• _YOUR INSTRUCTIONS_:
Begin at the line that contains "The image size is (1169, 664)." and stop after the last of the lines below. Rewrite that span with "grey" swapped for "gray", keep everything else unchanged, and omit the pictures.

■ ■ ■ ■ ■ ■ ■

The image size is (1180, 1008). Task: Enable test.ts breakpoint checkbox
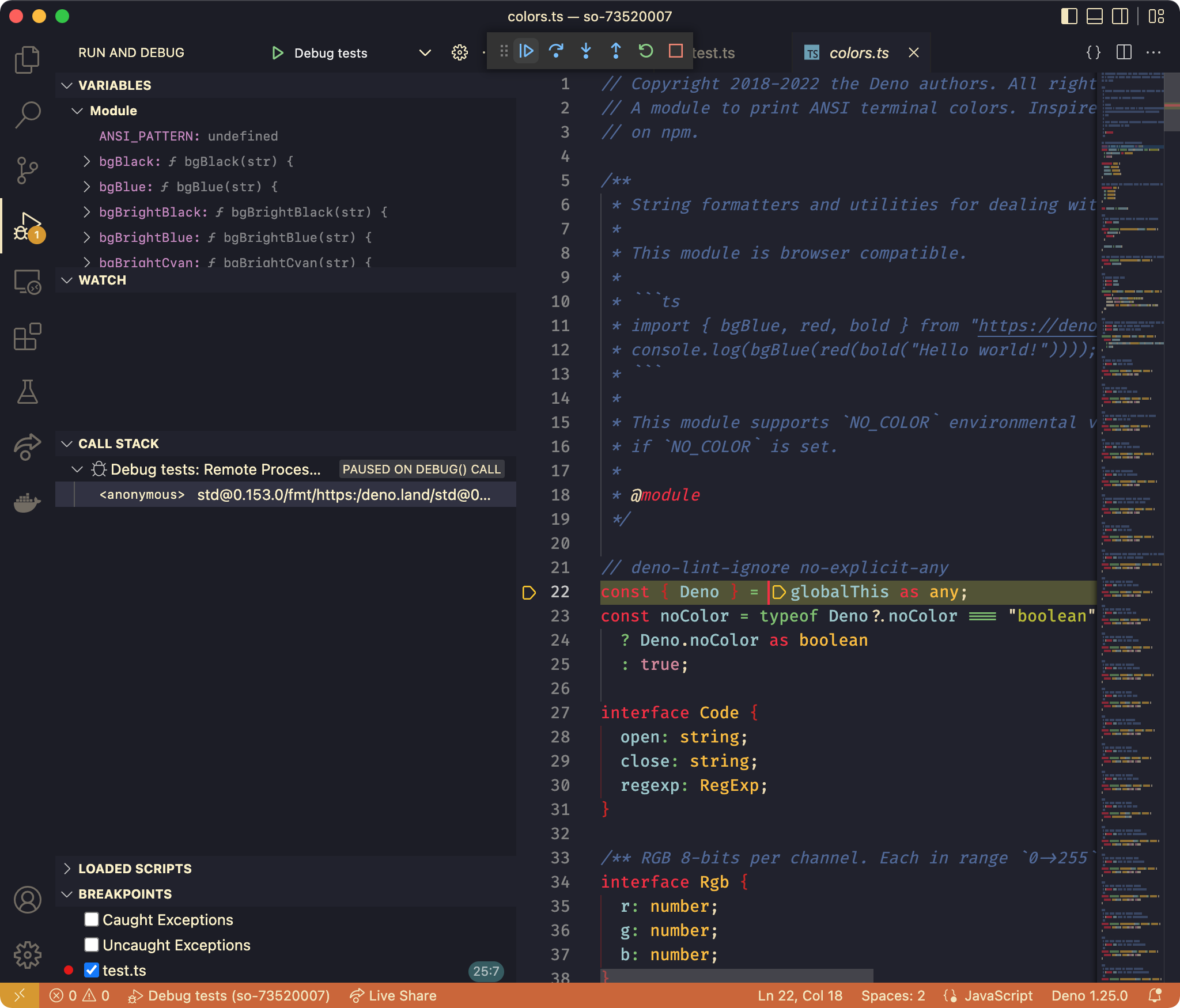coord(92,970)
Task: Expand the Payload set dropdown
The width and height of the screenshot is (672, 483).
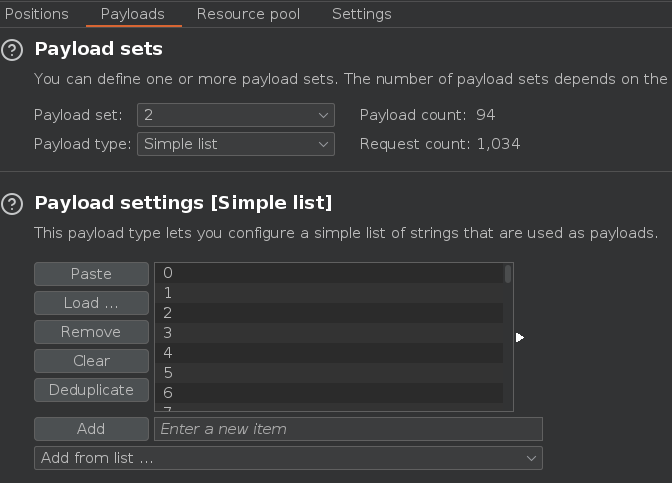Action: click(x=236, y=115)
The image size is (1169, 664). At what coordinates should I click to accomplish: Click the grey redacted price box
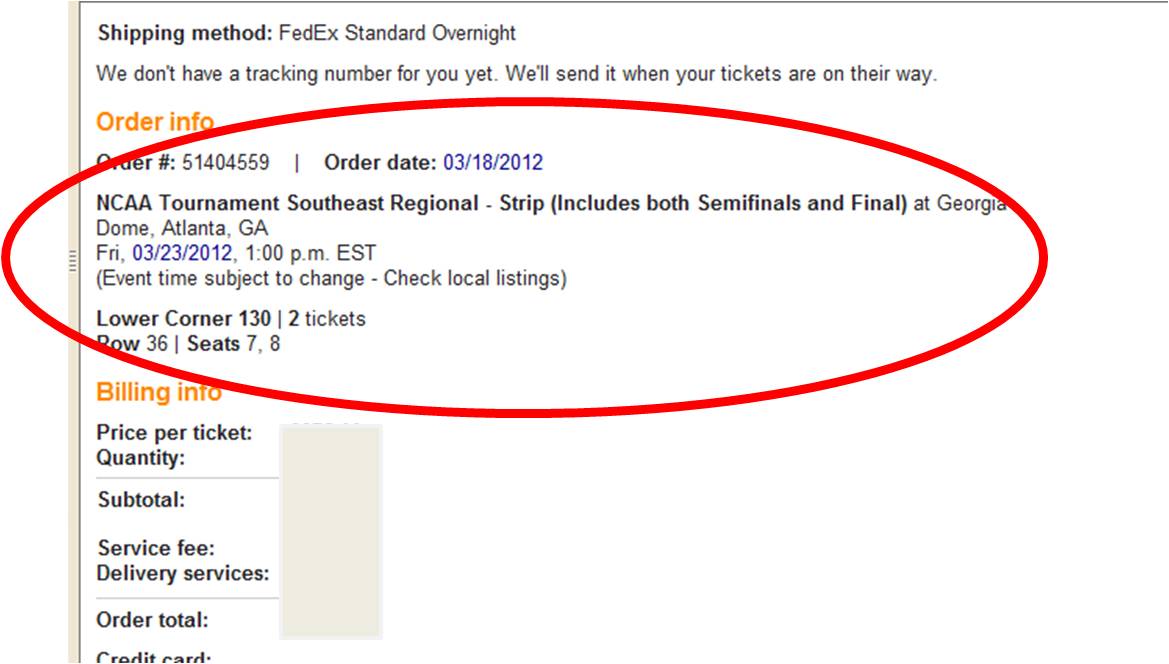(x=331, y=532)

■ ■ ■ ■ ■ ■ ■

• _COMPLETE ANSWER_:
The image size is (1169, 664). At what coordinates should I click to accomplish: Click the gray redacted price box
(x=331, y=532)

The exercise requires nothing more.